- PASSAGE TO READ -
::::
Good information, thank you


----------



## Hunter Dave (Jul 17, 2007)

Well, Jinks, it's kinda funny what each person gets out of a conversation. The main element of Nick's description that I focused on was: "I'm only looking for a sweet shooting, light and accurate bow for a walk in the woods with my buddies". 

Based upon that part, Nick, I'd suggest you check out a 19" or 21" riser with longs. Tradtech's 19" Trident at 1.4# and their 21" Trident at 1.5# are some of the lightest and most affordable wood risers out there. For light aluminum risers, Hoyt's 21" aluminum Excel comes in at 2# and SF offers a 21" Axiom at 2.11#. As you know, most other aluminum risers will run heavier. Good luck with your search!


----------



## norton850 (Feb 4, 2010)

Here is some info on ILF risers I posted from another thread.

Trying to compare a metal handled ILF bow to a one piece recurve like a bear grizzly is an unfair comparison. I to prefer a one piece recurve for feel and balance and overall weight.

But when you want a bow that is versital and easy to swap limbs and add any accesories , sights, rests quivers etc. a metal handled ilf bow is the best choice.

A better comparison would be a ILF bow with a quality wooded riser. 

The other issue with wooded riser bows or composit ones is that in order to mount any accessories they must be drilled out and have threaded inserts epoxied in place and often the wood or plastic riser easily splits or is damaged in the process. Even if installed properly the inserts tend to split the wood riser or crack around the insert even in the composit riser.

For metal ILF risers if you want to buy real American made go with the following

Hoyt Satori $365 cash on the counter at any reasonable dealer 17 " 19" 21 " 

Trade Tech Titan 2 or 3 - 17" & 19" $425 new , used $275-$325

Morrison risers around $350-$450 depending on model.

Hoyt excell 21 riser used , $100- $150 alloy billet machined 

SF 23 inch premium forged and machine riser $289

Chinese Billet made fully machined risers 17" 19" 21" from Junixing in China called F261 bow or riser $80-$135 for the riser , $165 -$210 depending on the riser. They also have the F162 riser and bow that looks like a copy of a Morrison Phoenix. Contact Henna Ma on face book she is factory rep. Shipping is only $25 - $38 for an entire bow and will arrive in 6 - 10 days. Look out for American dealers selling Junxing bows rebranded and marking up the bows considerably.
::::
- SUPPLIED INFORMATION -
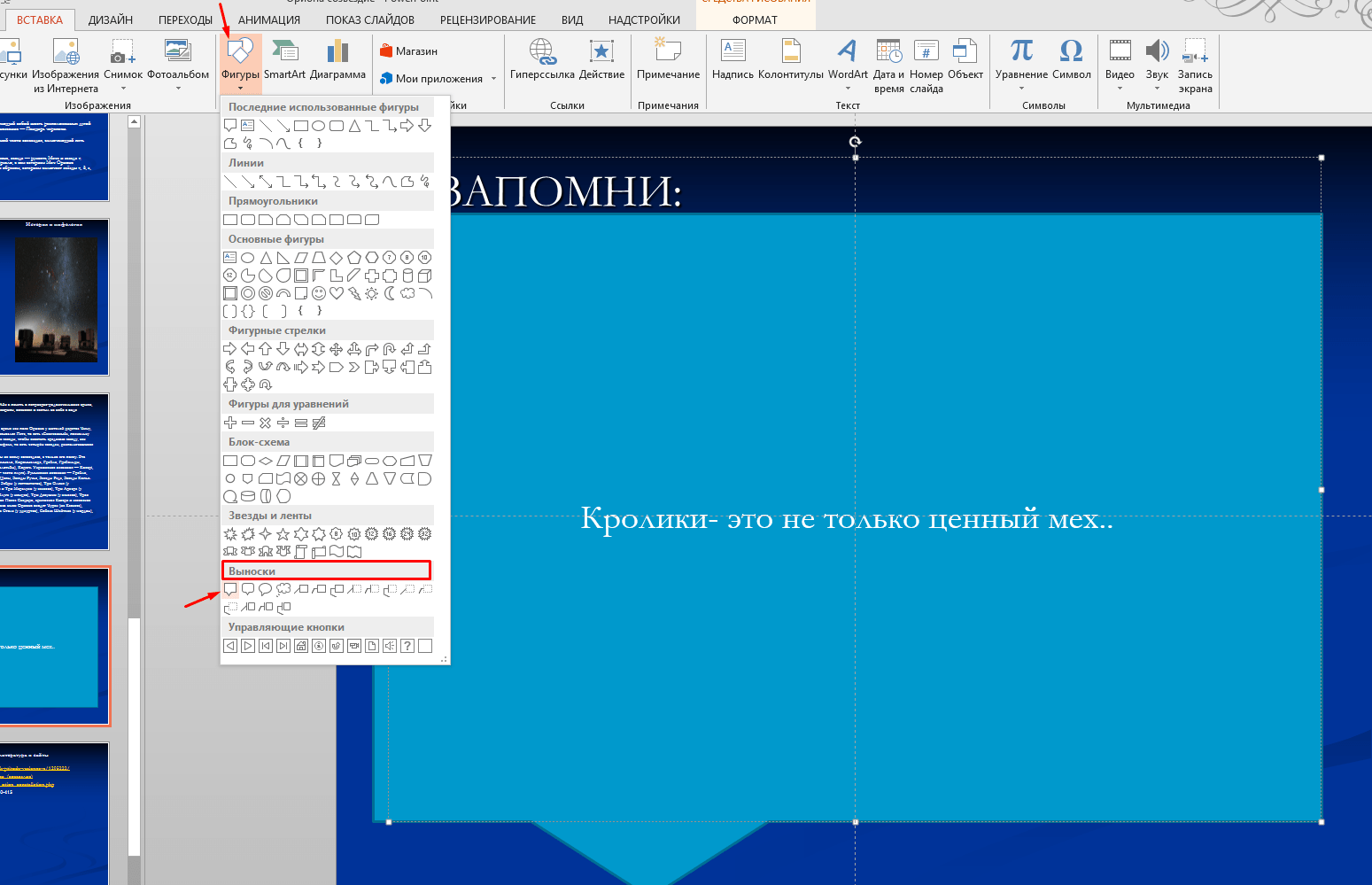Pick the smiley face shape
This screenshot has height=885, width=1372.
[319, 293]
::::
- GIVEN REQUEST 1 -
In the forum thread about bow risers, what price is given for the Hoyt Satori?
- GIVEN REQUEST 2 -
Continue the forum thread about bow risers from the point where it stops.
The lines that come after the thread are separate material.

- TASK OUTPUT 1 -
It is listed at $365 cash at any reasonable dealer.

- TASK OUTPUT 2 -
Samick Discovery $395 complete bow 17" billet alloy machined riser, black anodized , buy directly from famington archery in the USA


----------



## Nick728 (Oct 19, 2014)

Hunter Dave said:


> Well, Jinks, it's kinda funny what each person gets out of a conversation. The main element of Nick's description that I focused on was: "I'm only looking for a sweet shooting, light and accurate bow for a walk in the woods with my buddies".
> 
> Based upon that part, Nick, I'd suggest you check out a 19" or 21" riser with longs. Tradtech's 19" Trident at 1.4# and their 21" Trident at 1.5# are some of the lightest and most affordable wood risers out there. For light aluminum risers, Hoyt's 21" aluminum Excel comes in at 2# and SF offers a 21" Axiom at 2.11#. As you know, most other aluminum risers will run heavier. Good luck with your search!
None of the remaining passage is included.